Records contained in a dataset
*** Block opens ***

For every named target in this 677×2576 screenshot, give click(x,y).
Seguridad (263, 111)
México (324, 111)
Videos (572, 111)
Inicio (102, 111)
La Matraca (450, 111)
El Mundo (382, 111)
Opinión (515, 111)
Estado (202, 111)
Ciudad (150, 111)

*** Block closes ***

Letter for letter, copy all of the entries above.

PROBLEM SOLUTION
For every named target in this 677×2576 screenshot, give click(x,y).
Seguridad (263, 111)
México (324, 111)
Videos (572, 111)
Inicio (102, 111)
La Matraca (450, 111)
El Mundo (382, 111)
Opinión (515, 111)
Estado (202, 111)
Ciudad (150, 111)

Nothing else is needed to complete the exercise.